■ **Work to complete**: Beginning with the line in which "Task: Click Enable" appears, transcribe each line word for word until the records end. Do not include pictures.

■ **Records to use**:

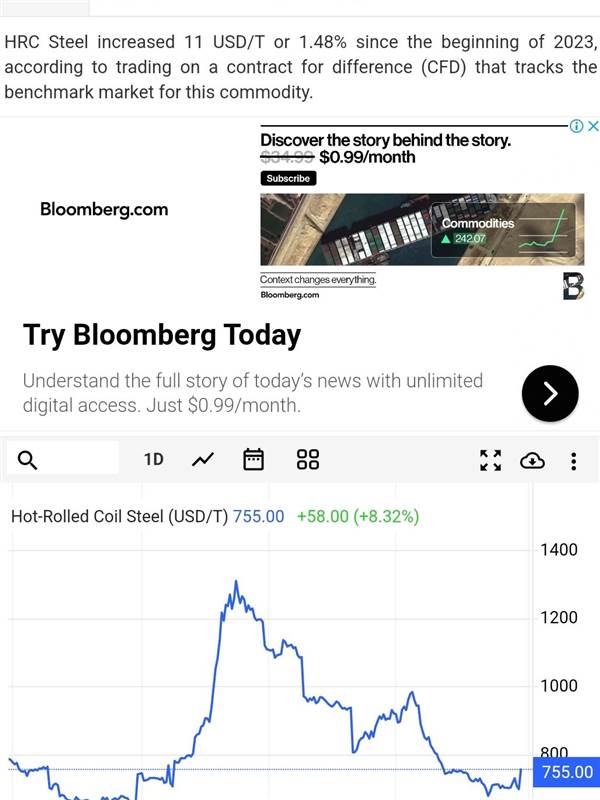
Task: Open the 1D interval selector
Action: click(x=154, y=460)
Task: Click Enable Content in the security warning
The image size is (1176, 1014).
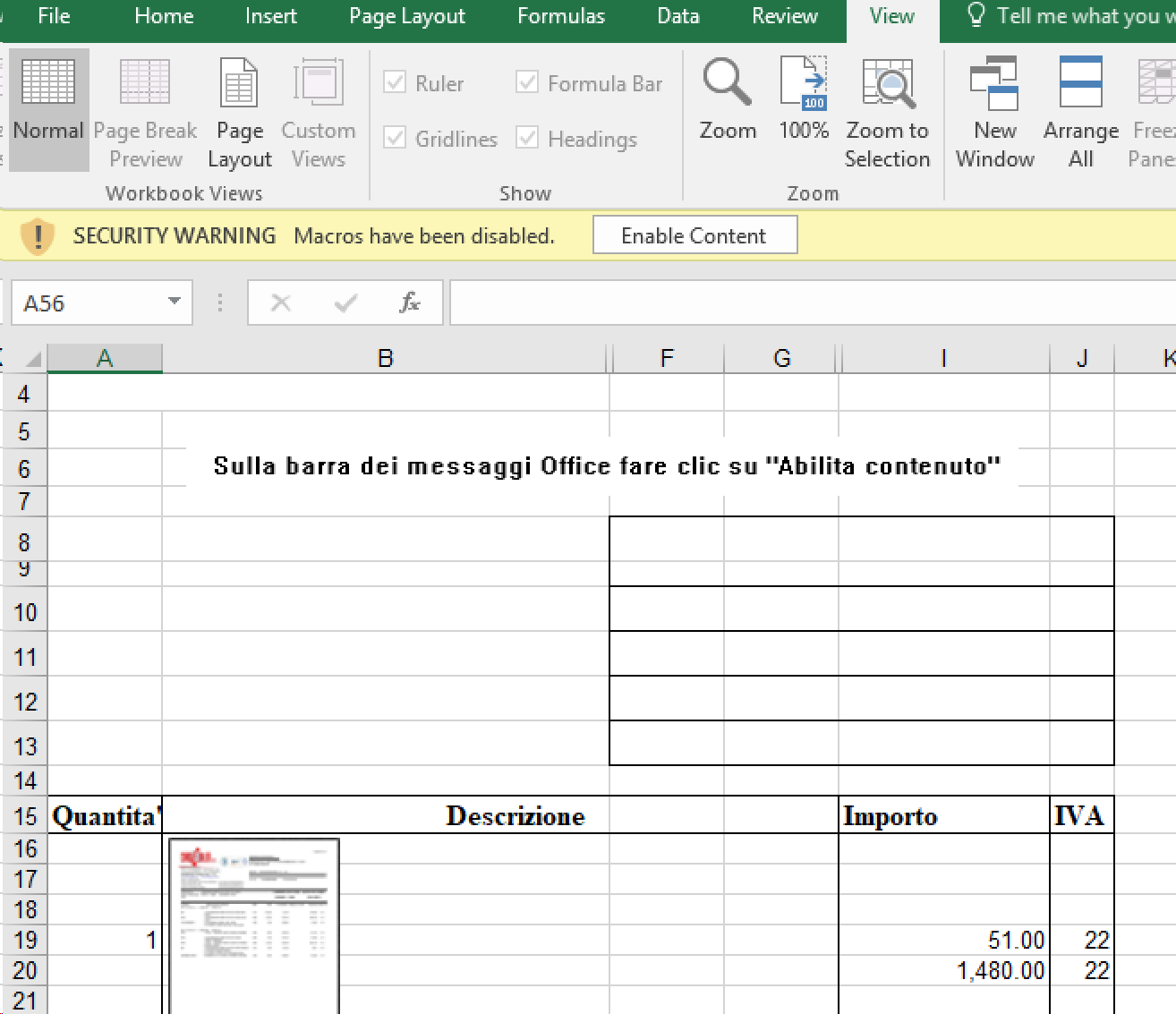Action: 695,234
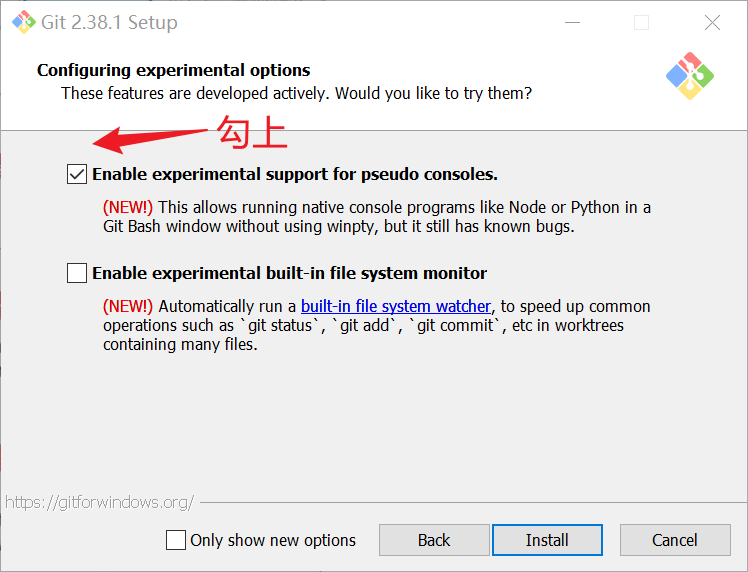The image size is (748, 572).
Task: Click the red 勾上 annotation text
Action: [x=252, y=132]
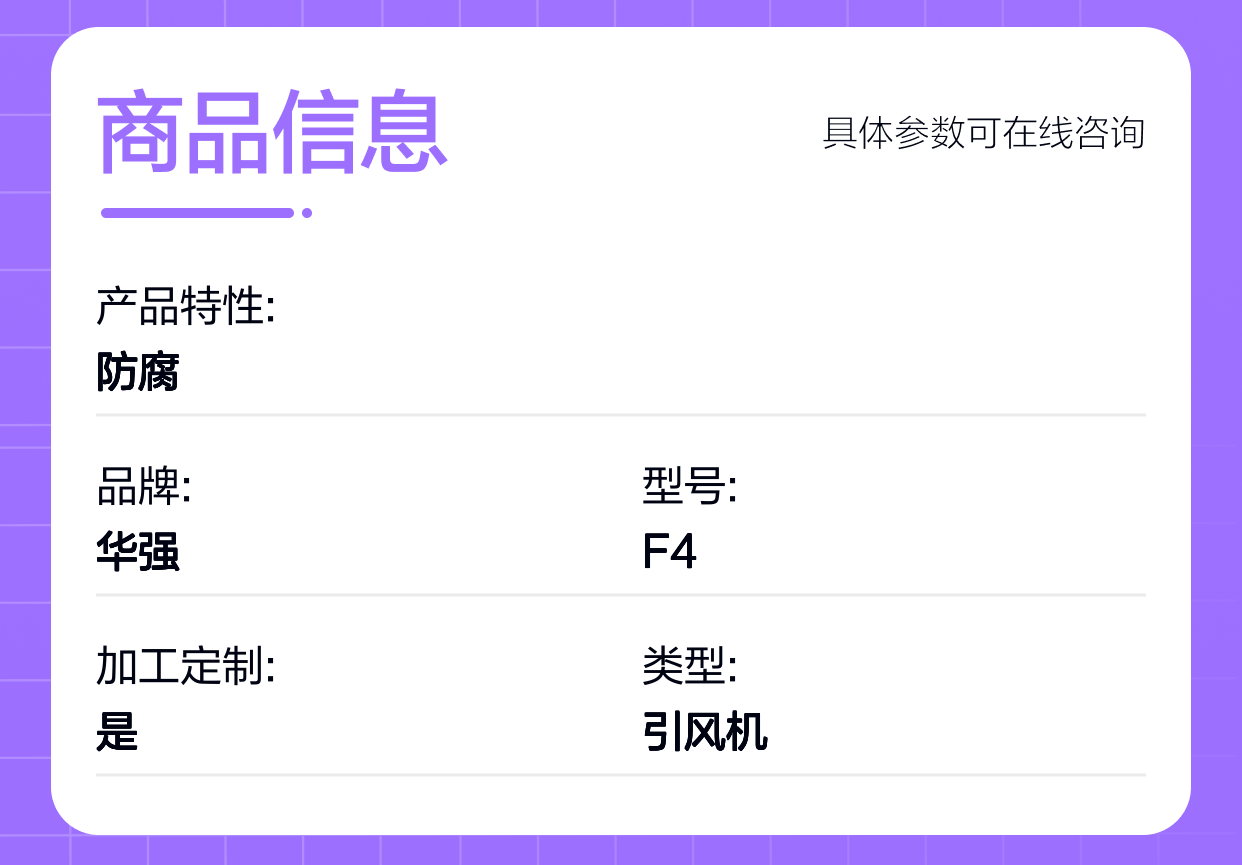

■ **Exercise solution**:
Task: Click Enable Content in the security warning
The image size is (1176, 1014).
Action: 695,234
The image size is (748, 572).
Task: Click the red 勾上 annotation text
Action: [x=252, y=132]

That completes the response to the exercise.